As of last year we're up to doing rat kidneys. They're "heavily" damaged but they recover within a few weeks. To be sure, there's a long way from that to near-perfectly preserving a human brain, let alone a whole body.
Yes, that is a living rat-sized kidney. Not a dead human-sized brain. And on a pass-fail grade, I'm giving that experiment a fail. Promising, yes.
Cryopreservation of corpses is a scam designed to fleece rich people with an extraordinary fear of death. Some justify it to themselves as supporting research which might lead to effective corpsicles, but to support such research they could simply donate to it. Not waste their money on an elaborate and expensive embalming with no hope of salvation.

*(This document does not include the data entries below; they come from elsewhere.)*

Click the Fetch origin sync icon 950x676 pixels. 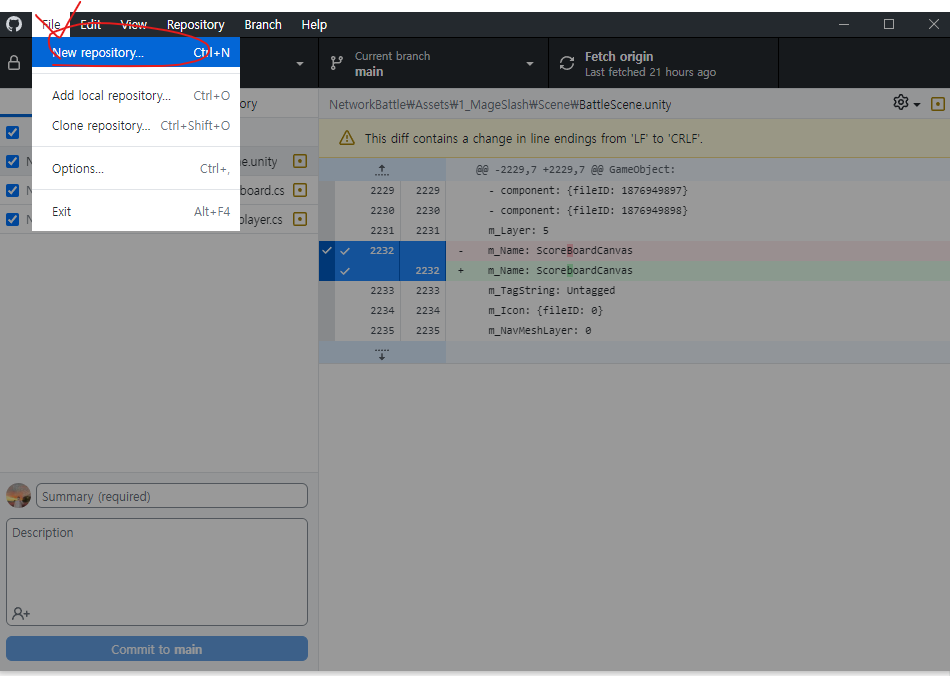(568, 62)
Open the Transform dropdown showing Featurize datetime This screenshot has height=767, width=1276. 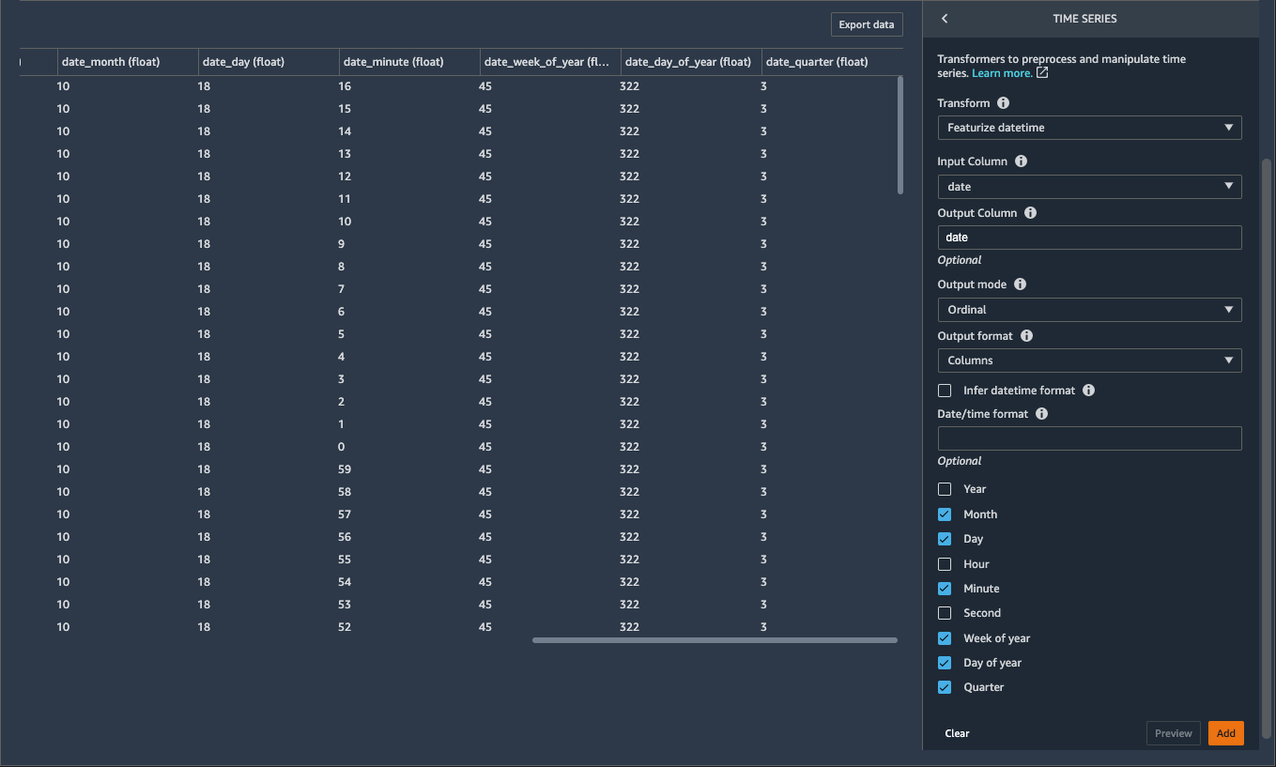pos(1089,127)
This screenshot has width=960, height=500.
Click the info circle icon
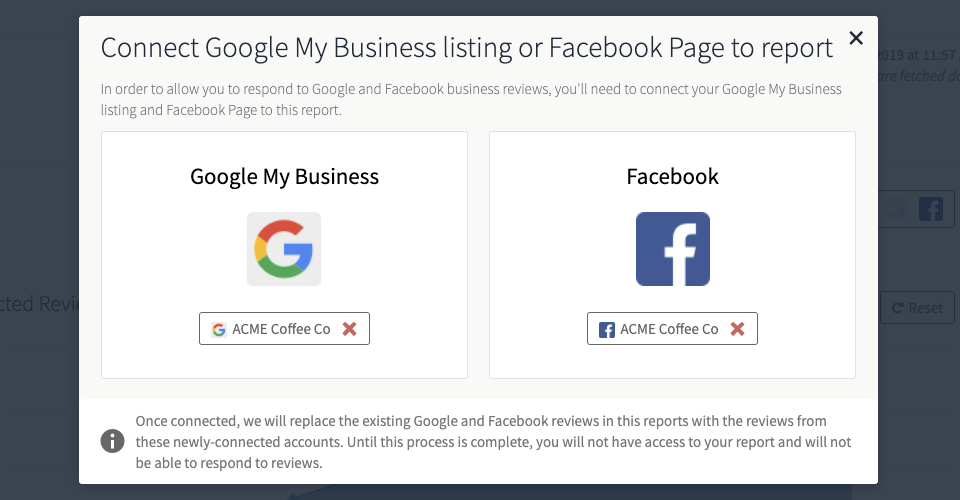113,441
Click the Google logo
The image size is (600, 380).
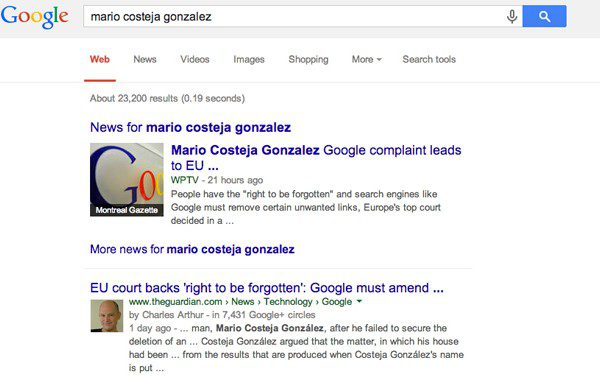pos(34,16)
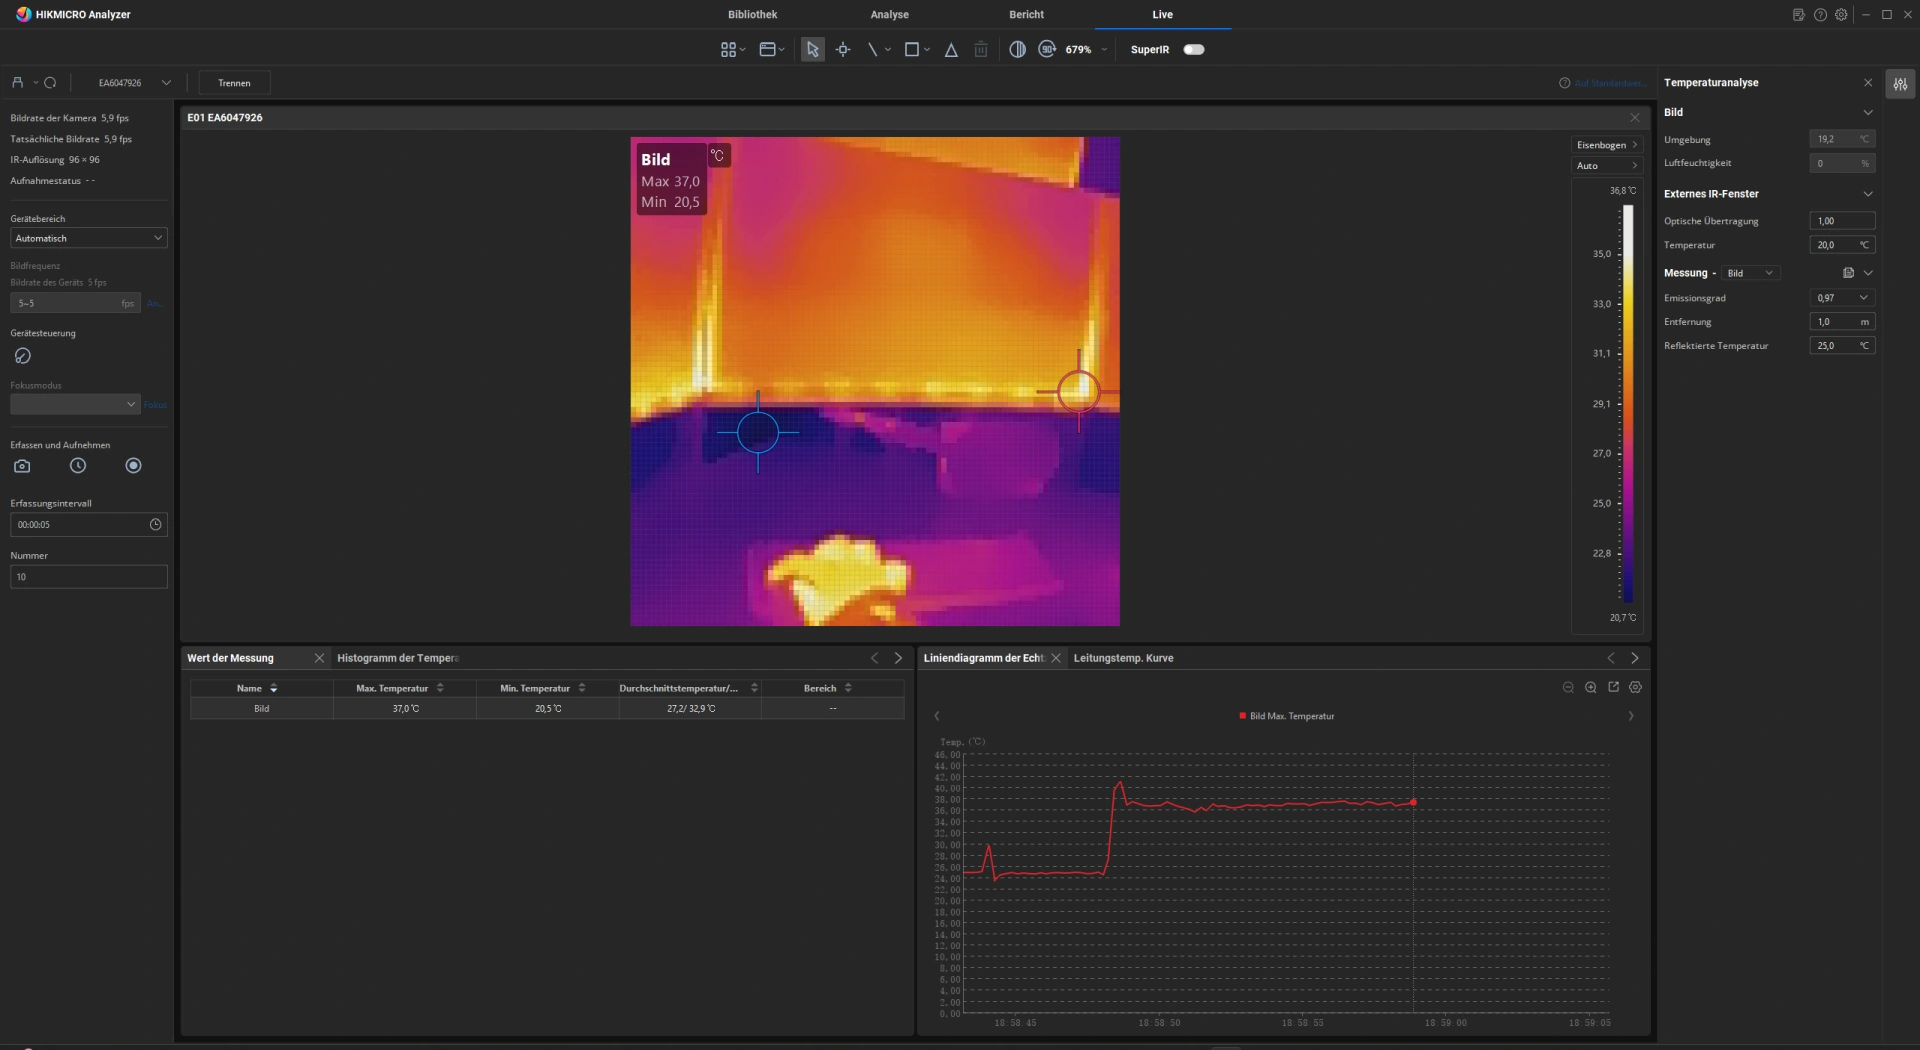Open the image fusion contrast icon
The image size is (1920, 1050).
click(x=1017, y=50)
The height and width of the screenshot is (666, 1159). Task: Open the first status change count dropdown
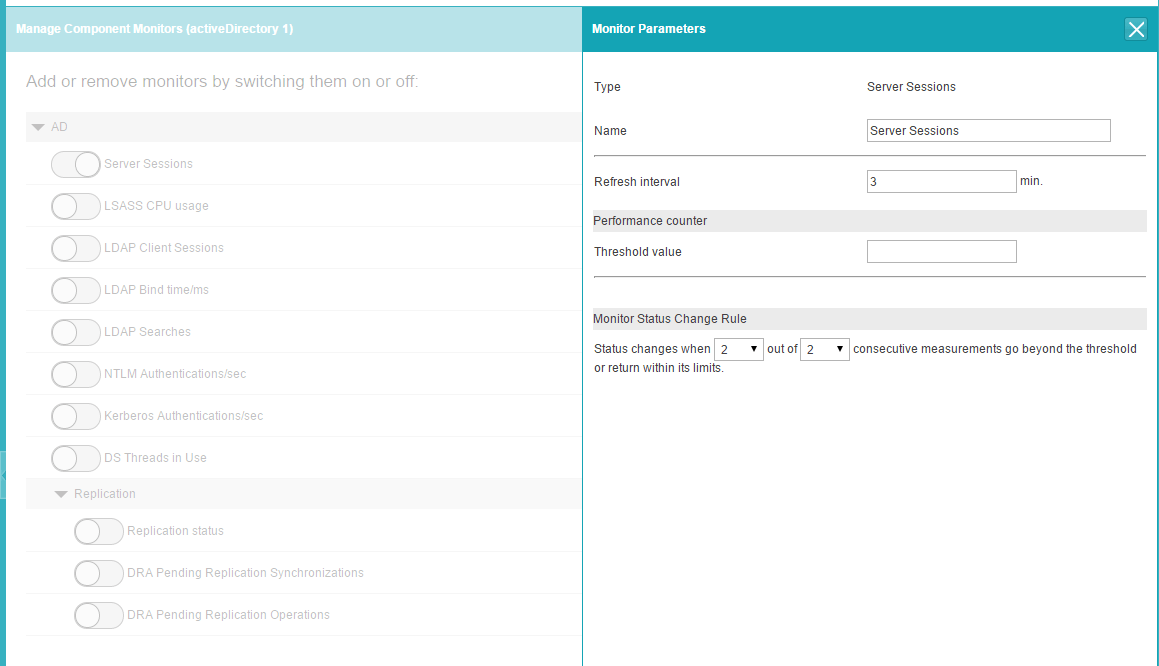739,349
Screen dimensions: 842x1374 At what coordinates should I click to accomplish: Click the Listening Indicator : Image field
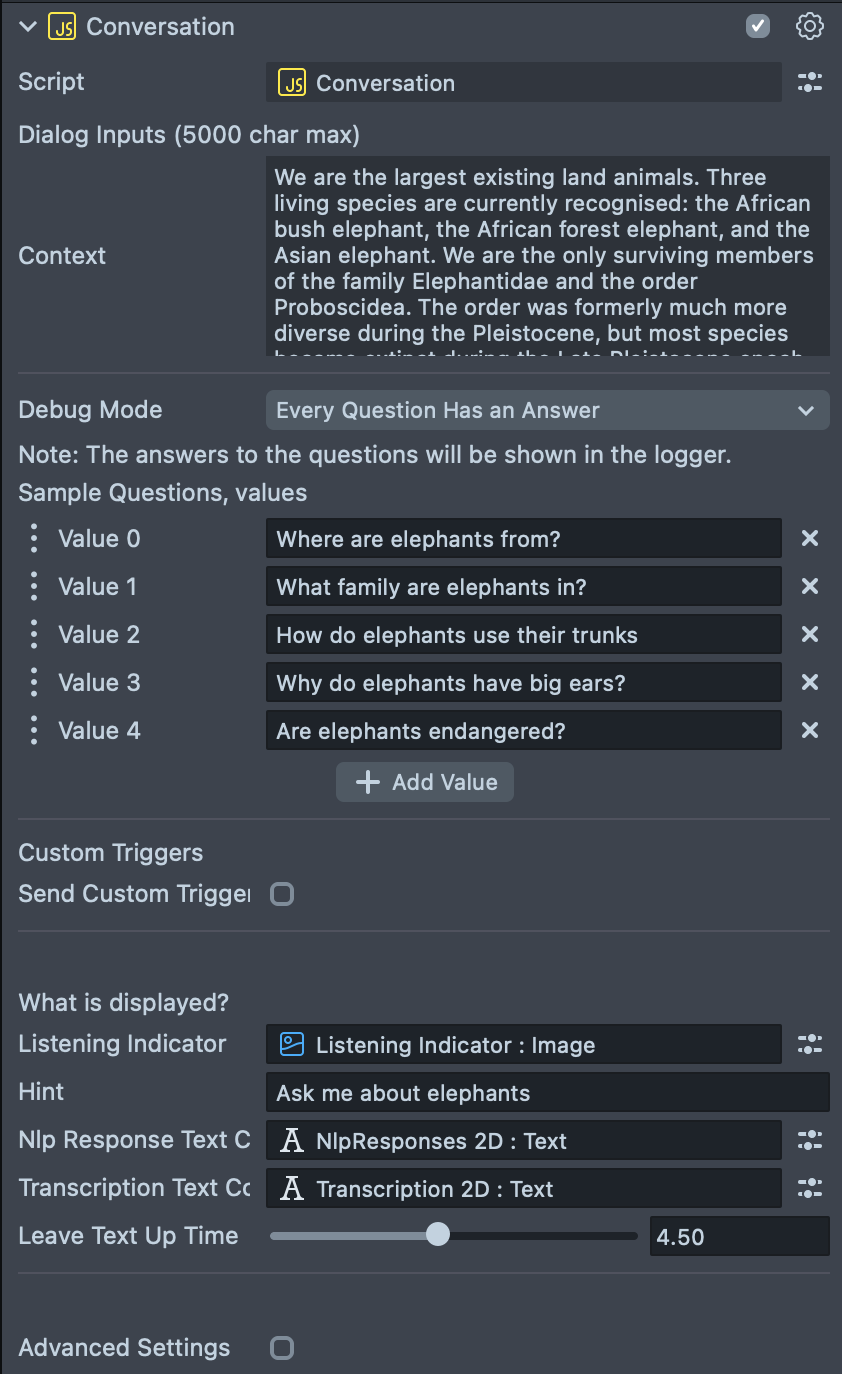tap(523, 1045)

By that logic, computers are a dead end because Babbage's Difference Engine No. 1 never really worked properly... Or that space travel is impossible because a lot of early rockets blew up on the pad.
It might work someday, maybe. But it won't work now. The corpsicles which currently exist are just as dead as if they were cremated. I understand, sort of, the psychology of people who lie to themselves about this, but that's all that's happening.
You don't know that because you don't know the physical limits of reanimation technology. In 2014, a human brain was vitrified with no ice crystallization or fracturing for the first time. Certainly, the first viable preservation will occur (if it has not already occurred) long before the first reanimation, and eventually discovering that we began to preserve people too soon would be much better than discovering that we began not soon enough. Even the primitively frozen might be retrievable centuries from now.
You don't know what future technological capability will be. Current Alcor and CI patients are preserved well enough that their bodies and brains could in theory be repaired by technology at the physical limits of possibility. The information is there.
You are saying that existing technology is unable to fix the issues of vitrification. That is correct, but irrelevant.